A view from Israel: The importance of Israel

If only the world would appreciate the Jewish people, recognize its importance in the world and join it in its quest for tikkun olam (repairing the world). If only.

Binyamin Netanyahu at UN 370 (photo credit: REUTERS)
Binyamin Netanyahu at UN 370
(photo credit: REUTERS)
If only the world would appreciate the Jewish people, recognize its importance in the world and join it in its quest for tikkun olam (repairing the world). If only.
Just over a week ago, the world was perhaps only murmuring about Israel’s demand for red lines on Iran. Today, everyone is all abuzz about it.
While the world mocks the Looney Tunes-type bomb graphic Prime Minister Binyamin Netanyahu used during his speech before the UN General Assembly, it appears to have gotten the message across. The message was delivered when Netanyahu pulled out his marker and drew a thick red line demonstrating the point at which Iran needs to be stopped.

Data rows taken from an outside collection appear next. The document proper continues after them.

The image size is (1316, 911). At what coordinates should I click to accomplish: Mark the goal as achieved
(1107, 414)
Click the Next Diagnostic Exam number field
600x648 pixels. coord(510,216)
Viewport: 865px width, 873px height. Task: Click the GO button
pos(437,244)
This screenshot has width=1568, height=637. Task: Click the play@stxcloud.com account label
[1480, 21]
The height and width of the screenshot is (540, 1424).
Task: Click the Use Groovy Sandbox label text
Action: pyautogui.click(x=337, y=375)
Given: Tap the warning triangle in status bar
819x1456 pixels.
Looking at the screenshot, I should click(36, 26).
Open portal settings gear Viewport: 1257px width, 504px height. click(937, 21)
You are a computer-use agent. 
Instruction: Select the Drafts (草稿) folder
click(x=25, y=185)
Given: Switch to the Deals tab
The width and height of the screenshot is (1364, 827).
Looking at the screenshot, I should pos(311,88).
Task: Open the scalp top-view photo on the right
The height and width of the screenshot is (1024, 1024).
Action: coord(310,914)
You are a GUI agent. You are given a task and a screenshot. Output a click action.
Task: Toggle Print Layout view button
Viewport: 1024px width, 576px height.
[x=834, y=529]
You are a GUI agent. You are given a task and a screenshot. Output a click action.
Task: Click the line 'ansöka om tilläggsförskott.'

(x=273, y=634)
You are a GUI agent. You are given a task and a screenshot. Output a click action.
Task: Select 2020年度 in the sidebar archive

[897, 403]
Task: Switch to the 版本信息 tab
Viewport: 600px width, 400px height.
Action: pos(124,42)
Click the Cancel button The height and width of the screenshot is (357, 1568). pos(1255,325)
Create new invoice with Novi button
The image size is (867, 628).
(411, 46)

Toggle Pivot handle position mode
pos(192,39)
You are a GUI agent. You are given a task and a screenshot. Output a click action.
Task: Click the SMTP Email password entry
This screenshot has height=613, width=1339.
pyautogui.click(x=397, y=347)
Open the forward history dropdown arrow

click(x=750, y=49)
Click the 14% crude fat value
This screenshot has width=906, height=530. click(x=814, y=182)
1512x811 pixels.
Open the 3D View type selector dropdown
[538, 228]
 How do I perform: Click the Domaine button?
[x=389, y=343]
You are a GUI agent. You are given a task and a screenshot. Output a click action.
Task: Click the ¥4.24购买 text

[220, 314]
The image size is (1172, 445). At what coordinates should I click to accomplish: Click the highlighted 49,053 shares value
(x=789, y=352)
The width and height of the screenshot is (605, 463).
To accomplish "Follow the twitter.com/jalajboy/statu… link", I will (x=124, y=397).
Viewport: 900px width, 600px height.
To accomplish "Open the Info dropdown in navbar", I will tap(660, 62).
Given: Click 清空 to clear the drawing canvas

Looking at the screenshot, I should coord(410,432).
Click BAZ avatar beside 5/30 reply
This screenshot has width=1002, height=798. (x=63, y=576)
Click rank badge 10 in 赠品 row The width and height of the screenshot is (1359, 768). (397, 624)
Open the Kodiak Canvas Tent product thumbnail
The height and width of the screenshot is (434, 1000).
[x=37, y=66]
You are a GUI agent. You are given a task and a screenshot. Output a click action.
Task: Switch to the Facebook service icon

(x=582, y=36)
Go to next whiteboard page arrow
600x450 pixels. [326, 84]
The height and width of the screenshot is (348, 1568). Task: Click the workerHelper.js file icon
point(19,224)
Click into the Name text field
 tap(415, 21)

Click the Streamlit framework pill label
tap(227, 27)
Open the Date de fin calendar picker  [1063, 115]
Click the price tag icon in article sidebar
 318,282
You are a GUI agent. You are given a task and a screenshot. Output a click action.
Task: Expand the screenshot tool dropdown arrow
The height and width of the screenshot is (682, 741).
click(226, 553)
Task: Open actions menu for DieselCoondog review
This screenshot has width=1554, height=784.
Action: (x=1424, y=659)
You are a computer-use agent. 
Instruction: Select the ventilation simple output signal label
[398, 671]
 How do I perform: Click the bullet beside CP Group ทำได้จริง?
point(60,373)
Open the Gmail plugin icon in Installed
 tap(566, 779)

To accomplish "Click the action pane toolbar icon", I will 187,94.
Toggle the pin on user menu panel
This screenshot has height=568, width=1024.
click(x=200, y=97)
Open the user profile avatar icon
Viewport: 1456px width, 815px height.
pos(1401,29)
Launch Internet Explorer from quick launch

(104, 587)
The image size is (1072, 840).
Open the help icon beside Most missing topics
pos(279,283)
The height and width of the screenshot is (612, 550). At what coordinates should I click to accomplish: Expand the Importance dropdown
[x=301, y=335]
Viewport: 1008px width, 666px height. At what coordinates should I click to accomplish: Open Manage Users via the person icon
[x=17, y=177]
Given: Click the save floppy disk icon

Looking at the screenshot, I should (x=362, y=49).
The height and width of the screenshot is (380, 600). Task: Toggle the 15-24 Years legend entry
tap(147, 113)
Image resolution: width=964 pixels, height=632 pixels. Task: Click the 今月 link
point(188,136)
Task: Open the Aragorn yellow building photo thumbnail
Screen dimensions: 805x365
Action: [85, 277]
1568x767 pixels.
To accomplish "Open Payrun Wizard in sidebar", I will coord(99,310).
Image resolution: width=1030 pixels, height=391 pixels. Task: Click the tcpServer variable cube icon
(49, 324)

Unfortunately, worldwide attention doesn’t necessarily translate into action. Many people believe that Israel is acting solely for the sake of its own interests. This is, in fact, not true. The nations of the world fail to recognize that the Jewish people have always longed for the welfare of others as well as our own.
According to the Talmud, as long as the Temple stood, 70 bulls were offered as a sacrifice each year on Succot in recognition of the 70 cultures comprising the gentile world. Gentiles would even come to the Temple to pray. Since then, and up to and including the present, the Jewish people have valued and continue to value the uniqueness of other nations.
Unlike other religions, Judaism does not seek to proselytize others but rather aims to maintain its diversity and encourage its well-being. The Jewish people not only long to eliminate the anti-Semitism that so often blinds other nations, but also actively demonstrate a desire for peace as a basic tenet of our culture.
In synagogues across America, congregations pray for the welfare of the American government. One of the many blessings that exist in Jewish tradition is one that is said upon seeing a just ruler.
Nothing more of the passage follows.